Provided data:

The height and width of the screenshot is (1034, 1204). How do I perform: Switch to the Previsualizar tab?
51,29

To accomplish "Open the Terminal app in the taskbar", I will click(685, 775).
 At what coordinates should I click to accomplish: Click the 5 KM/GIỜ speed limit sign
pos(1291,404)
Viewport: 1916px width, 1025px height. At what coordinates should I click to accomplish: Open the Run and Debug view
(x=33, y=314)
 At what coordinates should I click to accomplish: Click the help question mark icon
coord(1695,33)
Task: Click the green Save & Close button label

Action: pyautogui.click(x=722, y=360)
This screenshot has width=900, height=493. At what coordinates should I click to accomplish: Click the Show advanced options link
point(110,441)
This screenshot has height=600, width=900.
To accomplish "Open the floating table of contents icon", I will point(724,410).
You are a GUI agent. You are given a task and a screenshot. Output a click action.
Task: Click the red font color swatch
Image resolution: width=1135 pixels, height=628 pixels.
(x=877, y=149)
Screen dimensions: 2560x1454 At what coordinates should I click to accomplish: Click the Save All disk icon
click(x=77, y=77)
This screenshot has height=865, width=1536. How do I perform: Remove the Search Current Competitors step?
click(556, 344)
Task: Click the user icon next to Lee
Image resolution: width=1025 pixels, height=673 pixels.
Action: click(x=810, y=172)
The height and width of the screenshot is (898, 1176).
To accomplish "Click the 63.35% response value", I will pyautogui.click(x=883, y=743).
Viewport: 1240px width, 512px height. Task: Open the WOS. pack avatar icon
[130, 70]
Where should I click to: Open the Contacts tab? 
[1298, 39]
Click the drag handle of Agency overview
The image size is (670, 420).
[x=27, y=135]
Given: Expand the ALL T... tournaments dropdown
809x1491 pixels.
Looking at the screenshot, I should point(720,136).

Exercise:
Find each line in the records above that contains the word "coordinates" and copy all of those lines in full.

Written response:
 At what coordinates should I click to accomplish: Click the 5 KM/GIỜ speed limit sign
Viewport: 1916px width, 1025px height. At what coordinates should I click to accomplish: Open the Run and Debug view
 At what coordinates should I click to accomplish: Click the help question mark icon
This screenshot has width=900, height=493. At what coordinates should I click to accomplish: Click the Show advanced options link
Screen dimensions: 2560x1454 At what coordinates should I click to accomplish: Click the Save All disk icon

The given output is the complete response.